Today marks an exciting milestone in AI technology with the release of upgraded models: Claude 3.5 Sonnet and Claude 3.5 Haiku. These models reflect significant advancements in performance, particularly in coding and tool use. Claude 3.5 Sonnet excels with a 49.0% performance on the SWE-bench Verified, eclipsing all publicly available models. Meanwhile, Claude 3.5 Haiku maintains speed and affordability while topping intelligence benchmarks previously set by Claude 3 Opus.
In a pioneering move, the public beta of computer use is now available through the API. This feature allows Claude to operate computers as humans do—viewing screens, clicking, and typing. Though experimental, companies like Replit and The Browser Company are already innovating with this capability, automating complex processes with a fraction of the effort. While still ironing out kinks, we anticipate rapid improvements, making this a potential game-changer for various industries.
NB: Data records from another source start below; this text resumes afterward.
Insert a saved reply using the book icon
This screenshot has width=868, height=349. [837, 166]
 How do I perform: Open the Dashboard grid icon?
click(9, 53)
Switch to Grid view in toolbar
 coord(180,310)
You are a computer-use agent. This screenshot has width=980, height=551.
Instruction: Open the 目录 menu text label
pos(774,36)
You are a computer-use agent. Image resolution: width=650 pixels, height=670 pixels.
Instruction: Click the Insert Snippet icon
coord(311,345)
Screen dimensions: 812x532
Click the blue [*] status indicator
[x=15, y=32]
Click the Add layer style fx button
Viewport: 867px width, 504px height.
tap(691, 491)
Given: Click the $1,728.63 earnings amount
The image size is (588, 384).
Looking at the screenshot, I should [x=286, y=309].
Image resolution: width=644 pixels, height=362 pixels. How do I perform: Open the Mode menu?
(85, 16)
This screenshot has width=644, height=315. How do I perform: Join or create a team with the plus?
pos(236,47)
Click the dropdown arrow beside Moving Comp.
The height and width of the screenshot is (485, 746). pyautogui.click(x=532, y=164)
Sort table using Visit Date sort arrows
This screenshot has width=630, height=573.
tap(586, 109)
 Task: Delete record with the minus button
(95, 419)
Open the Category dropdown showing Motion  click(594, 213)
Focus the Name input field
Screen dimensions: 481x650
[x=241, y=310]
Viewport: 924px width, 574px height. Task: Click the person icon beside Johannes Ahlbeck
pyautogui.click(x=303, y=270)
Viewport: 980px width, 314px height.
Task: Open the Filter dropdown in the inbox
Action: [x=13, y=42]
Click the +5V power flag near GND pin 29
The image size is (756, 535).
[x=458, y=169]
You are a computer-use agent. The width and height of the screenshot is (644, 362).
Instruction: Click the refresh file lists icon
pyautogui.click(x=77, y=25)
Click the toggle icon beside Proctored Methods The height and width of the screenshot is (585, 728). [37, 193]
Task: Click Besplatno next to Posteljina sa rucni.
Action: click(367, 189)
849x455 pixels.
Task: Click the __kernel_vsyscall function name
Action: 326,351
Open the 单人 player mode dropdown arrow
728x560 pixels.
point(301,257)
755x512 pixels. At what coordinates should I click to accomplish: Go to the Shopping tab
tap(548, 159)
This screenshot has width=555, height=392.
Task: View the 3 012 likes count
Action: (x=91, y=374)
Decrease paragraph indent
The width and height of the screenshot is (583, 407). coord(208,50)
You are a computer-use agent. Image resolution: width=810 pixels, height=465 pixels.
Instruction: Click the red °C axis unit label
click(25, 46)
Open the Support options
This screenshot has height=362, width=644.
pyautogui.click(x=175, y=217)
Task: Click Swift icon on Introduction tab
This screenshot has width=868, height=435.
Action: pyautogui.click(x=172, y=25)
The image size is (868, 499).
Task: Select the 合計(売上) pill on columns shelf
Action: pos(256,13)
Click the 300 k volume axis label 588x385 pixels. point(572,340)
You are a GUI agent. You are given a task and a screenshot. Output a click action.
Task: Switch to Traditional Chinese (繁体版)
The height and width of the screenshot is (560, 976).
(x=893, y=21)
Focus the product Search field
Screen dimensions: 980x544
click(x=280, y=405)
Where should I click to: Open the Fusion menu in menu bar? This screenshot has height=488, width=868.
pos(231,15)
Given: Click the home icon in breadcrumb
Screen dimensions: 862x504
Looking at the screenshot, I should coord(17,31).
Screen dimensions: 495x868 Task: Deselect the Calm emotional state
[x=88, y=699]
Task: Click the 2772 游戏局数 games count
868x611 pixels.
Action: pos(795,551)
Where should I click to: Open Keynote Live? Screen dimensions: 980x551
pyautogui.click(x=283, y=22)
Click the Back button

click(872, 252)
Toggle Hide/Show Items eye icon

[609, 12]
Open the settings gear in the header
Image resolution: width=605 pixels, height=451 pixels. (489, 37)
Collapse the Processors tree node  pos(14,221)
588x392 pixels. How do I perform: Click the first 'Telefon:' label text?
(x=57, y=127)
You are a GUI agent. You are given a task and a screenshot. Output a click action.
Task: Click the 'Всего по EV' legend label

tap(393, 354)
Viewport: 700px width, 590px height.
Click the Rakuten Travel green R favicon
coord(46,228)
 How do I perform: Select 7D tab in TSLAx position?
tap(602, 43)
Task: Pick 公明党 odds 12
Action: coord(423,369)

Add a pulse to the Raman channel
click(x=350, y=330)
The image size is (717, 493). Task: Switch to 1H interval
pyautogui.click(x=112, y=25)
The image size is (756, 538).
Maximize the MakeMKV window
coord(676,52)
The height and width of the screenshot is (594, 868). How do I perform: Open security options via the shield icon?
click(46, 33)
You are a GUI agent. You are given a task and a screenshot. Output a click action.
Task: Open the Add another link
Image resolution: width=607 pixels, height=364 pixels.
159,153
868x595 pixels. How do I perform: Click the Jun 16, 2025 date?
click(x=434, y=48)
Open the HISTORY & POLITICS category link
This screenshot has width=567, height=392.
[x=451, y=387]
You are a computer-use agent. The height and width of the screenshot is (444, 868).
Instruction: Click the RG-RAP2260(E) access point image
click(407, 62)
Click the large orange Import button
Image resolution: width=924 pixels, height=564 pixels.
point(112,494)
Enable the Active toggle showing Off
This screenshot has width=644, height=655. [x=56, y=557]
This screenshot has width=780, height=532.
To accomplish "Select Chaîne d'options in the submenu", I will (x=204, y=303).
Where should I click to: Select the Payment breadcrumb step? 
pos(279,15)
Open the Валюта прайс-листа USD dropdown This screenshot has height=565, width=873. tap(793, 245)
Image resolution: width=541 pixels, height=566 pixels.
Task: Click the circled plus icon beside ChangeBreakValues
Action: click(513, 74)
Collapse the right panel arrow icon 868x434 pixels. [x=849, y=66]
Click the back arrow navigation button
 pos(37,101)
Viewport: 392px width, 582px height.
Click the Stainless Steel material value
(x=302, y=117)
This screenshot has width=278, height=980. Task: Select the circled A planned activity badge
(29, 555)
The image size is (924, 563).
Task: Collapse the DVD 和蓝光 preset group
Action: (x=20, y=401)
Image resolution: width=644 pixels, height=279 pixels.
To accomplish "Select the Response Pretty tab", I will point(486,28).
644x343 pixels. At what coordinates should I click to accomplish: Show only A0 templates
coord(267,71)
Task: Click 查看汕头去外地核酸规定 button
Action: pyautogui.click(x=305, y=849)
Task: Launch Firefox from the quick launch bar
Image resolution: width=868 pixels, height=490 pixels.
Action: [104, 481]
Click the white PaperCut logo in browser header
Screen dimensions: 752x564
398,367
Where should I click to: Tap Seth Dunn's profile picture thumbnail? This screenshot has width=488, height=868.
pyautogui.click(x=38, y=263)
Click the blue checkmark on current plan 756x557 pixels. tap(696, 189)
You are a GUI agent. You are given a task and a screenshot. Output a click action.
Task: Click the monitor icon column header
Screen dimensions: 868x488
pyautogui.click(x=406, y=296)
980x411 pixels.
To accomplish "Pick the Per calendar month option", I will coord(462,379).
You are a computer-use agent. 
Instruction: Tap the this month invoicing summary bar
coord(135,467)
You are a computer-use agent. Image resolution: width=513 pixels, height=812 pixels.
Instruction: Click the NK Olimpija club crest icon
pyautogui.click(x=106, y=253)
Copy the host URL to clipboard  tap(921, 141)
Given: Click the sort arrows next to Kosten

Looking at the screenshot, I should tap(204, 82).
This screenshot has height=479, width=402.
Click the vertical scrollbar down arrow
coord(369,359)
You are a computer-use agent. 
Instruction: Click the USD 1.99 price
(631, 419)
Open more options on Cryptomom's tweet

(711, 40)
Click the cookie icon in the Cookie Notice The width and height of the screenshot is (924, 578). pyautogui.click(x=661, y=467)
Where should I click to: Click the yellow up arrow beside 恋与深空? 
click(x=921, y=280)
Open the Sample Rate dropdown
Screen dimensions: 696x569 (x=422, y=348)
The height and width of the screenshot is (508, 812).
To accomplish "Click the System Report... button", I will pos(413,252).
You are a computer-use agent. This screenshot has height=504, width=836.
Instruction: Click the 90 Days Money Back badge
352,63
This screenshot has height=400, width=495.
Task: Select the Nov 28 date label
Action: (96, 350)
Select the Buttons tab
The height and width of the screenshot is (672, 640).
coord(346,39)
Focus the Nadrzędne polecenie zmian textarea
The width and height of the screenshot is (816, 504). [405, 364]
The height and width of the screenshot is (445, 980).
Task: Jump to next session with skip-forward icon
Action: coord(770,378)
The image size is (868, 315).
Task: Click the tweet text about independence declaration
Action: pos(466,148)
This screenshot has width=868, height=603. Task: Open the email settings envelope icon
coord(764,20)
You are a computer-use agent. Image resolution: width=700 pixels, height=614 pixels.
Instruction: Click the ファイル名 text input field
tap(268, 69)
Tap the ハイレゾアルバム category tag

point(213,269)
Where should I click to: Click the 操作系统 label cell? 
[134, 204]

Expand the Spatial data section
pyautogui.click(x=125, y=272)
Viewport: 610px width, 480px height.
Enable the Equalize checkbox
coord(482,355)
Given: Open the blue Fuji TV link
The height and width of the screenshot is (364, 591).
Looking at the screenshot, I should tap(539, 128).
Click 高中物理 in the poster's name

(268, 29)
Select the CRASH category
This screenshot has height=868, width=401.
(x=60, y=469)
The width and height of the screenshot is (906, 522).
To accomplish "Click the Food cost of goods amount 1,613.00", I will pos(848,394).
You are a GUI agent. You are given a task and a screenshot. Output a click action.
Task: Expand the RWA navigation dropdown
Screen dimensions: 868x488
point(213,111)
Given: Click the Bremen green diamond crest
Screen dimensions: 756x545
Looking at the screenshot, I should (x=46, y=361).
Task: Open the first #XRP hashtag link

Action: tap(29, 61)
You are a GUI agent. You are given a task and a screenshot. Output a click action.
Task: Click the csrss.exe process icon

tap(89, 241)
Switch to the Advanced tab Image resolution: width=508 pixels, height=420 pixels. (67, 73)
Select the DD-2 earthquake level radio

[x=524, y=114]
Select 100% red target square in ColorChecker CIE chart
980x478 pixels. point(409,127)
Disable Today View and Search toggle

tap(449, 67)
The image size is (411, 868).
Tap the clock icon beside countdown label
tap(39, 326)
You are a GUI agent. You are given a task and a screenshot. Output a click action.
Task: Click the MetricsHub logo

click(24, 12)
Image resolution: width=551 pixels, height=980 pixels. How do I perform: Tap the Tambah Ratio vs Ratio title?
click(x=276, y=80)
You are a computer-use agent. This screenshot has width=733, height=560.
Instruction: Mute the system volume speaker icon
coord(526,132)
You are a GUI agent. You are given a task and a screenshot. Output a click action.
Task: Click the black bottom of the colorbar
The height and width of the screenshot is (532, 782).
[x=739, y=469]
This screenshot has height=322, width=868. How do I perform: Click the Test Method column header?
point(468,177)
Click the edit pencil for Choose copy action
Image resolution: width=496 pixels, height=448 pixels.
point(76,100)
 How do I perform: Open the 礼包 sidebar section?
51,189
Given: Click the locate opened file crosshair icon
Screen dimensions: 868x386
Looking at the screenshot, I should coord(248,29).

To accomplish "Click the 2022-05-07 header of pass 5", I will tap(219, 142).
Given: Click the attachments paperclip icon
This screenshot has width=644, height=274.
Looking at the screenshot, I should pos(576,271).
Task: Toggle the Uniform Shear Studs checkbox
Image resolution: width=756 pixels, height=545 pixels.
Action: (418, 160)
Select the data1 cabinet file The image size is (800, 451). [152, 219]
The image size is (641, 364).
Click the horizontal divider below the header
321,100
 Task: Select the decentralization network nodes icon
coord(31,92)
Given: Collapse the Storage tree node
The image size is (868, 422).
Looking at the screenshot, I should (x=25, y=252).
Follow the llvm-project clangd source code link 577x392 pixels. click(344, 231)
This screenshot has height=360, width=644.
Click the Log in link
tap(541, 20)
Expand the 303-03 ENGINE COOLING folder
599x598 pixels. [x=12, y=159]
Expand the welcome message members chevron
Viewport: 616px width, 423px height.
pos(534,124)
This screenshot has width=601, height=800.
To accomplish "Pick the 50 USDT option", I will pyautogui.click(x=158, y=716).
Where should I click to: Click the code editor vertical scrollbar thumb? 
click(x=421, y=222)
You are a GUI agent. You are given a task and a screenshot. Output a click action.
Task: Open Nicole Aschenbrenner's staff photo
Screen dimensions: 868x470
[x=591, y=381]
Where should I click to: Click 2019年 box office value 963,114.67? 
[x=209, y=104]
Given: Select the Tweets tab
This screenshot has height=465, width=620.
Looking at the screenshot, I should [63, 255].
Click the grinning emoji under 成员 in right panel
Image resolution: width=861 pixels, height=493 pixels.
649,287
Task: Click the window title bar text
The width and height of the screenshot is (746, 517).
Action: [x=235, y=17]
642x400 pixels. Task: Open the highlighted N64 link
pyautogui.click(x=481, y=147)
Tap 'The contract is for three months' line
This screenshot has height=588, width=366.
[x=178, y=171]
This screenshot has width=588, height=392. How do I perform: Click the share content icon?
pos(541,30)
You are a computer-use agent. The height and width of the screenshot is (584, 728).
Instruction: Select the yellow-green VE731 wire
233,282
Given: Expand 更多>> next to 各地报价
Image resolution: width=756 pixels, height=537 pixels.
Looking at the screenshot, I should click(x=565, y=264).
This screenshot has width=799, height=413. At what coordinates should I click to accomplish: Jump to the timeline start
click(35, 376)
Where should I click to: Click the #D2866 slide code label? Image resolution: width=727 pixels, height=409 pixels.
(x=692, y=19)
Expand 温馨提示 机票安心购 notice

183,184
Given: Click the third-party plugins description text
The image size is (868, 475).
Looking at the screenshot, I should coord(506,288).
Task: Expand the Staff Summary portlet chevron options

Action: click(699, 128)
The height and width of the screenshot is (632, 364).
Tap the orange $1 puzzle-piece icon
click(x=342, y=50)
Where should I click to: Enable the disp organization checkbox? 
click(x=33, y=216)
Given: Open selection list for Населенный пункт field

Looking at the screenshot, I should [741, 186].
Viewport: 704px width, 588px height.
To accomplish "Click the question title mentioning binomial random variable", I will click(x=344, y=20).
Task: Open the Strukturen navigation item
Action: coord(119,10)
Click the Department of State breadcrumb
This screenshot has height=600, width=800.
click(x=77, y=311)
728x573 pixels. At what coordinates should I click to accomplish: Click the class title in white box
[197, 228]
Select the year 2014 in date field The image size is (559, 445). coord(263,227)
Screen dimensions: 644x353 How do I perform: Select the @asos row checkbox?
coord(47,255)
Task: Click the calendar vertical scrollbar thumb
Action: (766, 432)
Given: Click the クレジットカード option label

Claude 3.5 Haiku is more than just an upgrade—it’s a beacon of efficiency and precision. Despite matching the cost and speed of its predecessor, it surpasses many existing models in coding tasks, scoring 40.6% on SWE-bench Verified. This makes it an excellent candidate for tasks that demand quick, accurate responses, whether in user interaction scenarios or intensive data analysis.
The concept of computer use pushes AI into new realms of capability. Rather than building specific tools, developers can use general computer skills for automating repetitive tasks, creating software, and even conducting extensive research. Our API facilitates Claude's interaction with computer interfaces, translating user instructions into actions. As this technology matures, we are cautiously optimistic about its potential to enhance productivity without compromising safety.
Responsible deployment remains central to our mission. We’ve introduced new safety measures and classifiers to ensure computer use is conducted securely. This includes monitoring potential misuse, such as fraud or misinformation. We’re learning from our early deployments, and openly invite feedback to optimize this innovative journey.
We are thrilled about the potential these new models unlock. As developers explore these tools, the feedback will be invaluable in refining and expanding the capabilities of Claude. Whether you're innovating how AI interacts with existing platforms or creating entirely new experiences, these advancements are just the beginning.
What new possibilities can you imagine with the groundbreaking features of Claude 3.5?